Macorn juga meminta Dewan Muslim Prancis (CFCM) telah untuk fokus pada pelatihan imam di wilayah Prancis, smisalnya, mereka harus mampu berbahasa Prancis dan tidak menyebarkan pandangan paham radikal-ekstremisme. Ia juga menambahkan, negaranya akan akan membuat perjanjian bilateral dengan negara lain untuk memungkinkan otoritas Perancis memiliki kendali atas kursus sekolah. Macron juga menyoroti risiko “separatisme” dan “campur tangan asing” dalam praktik Islam ada di negara itu.
Saat ini Prancis memang memiliki perjanjian dengan sembilan negara berbeda.
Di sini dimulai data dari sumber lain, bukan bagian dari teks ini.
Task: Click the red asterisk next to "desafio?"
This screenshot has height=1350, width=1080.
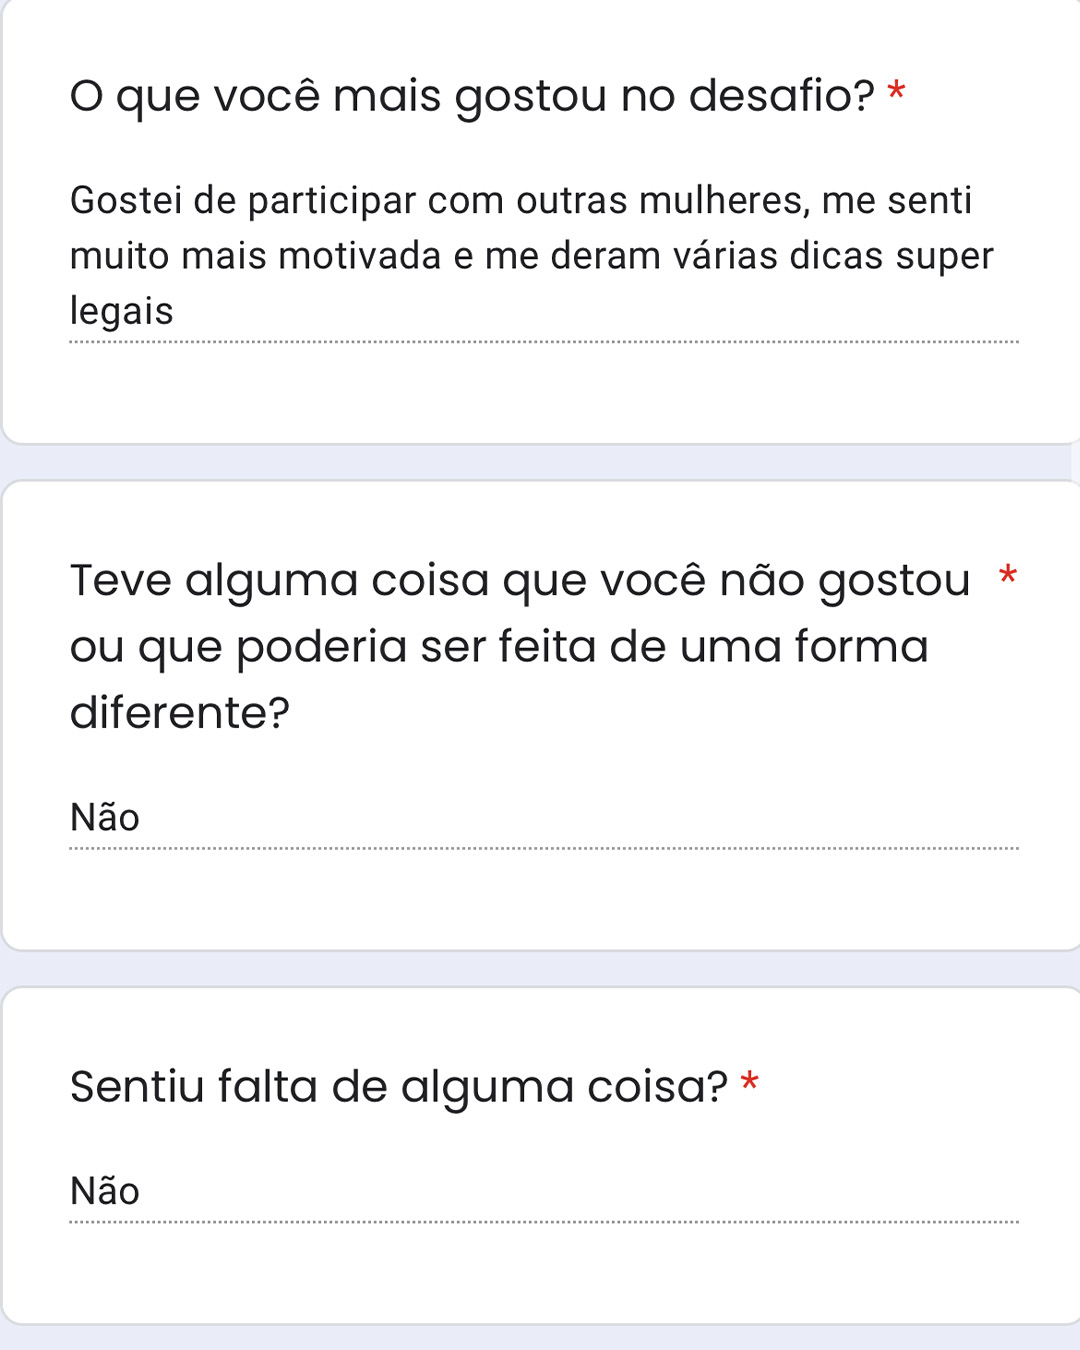Action: [x=896, y=92]
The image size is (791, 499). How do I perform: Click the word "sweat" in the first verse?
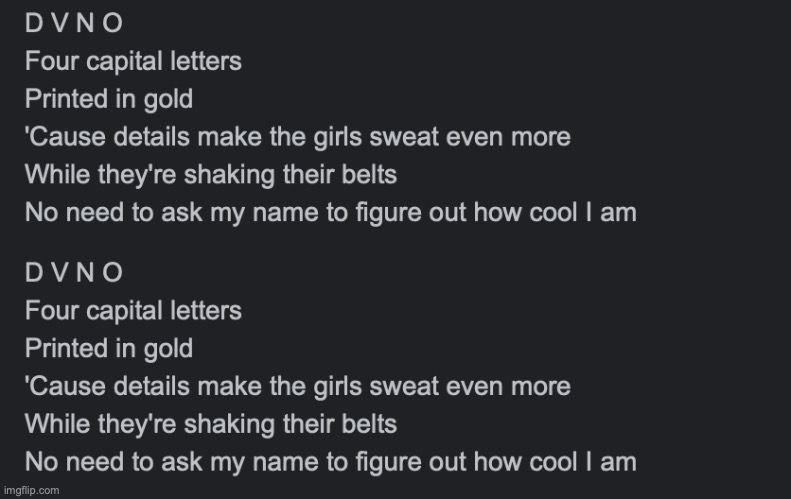pyautogui.click(x=404, y=137)
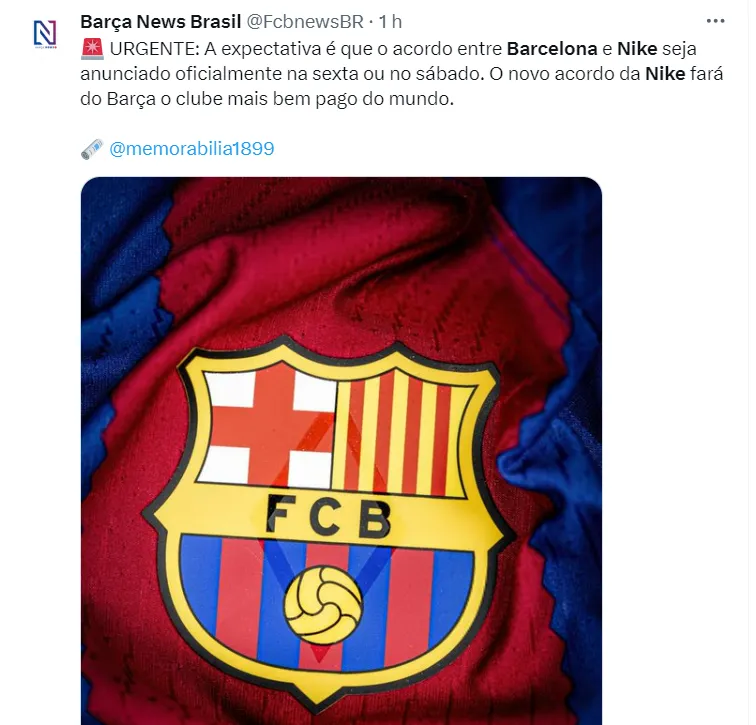Click the tweet sentence ending "pago do mundo"

pyautogui.click(x=300, y=100)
Tiap negara tersebut dapat mengirim guru ke sekolah-sekolah Prancis untuk mengajar siswa untuk mengajar budaya. Selama ini, prosesnya tanpa pengawasan dari otoritas Perancis. Mulai September nanti, Prancis diperkirakan tidak akan menyediakan kelas dalam bahasa lain dengan menggunakan kurikulum negara lain, termasuk Turki, Maroko, dan Tunisia.
“Semuanya akan dihapus,” kata Macron seperti dilansir arabnews.
Turki saat ini merupakan satu-satunya negara yang mencapai kesepakatan tersebut dengan Prancis. “Turki hari ini dapat membuat pilihan, ikut atau tidak dengan peraturan ini. Tetapi saya tidak akan membiarkan negara asing memberi makan separatisme. Hal ini terkait budaya, agama atau identitas di tanah kami, ” tambah Macron.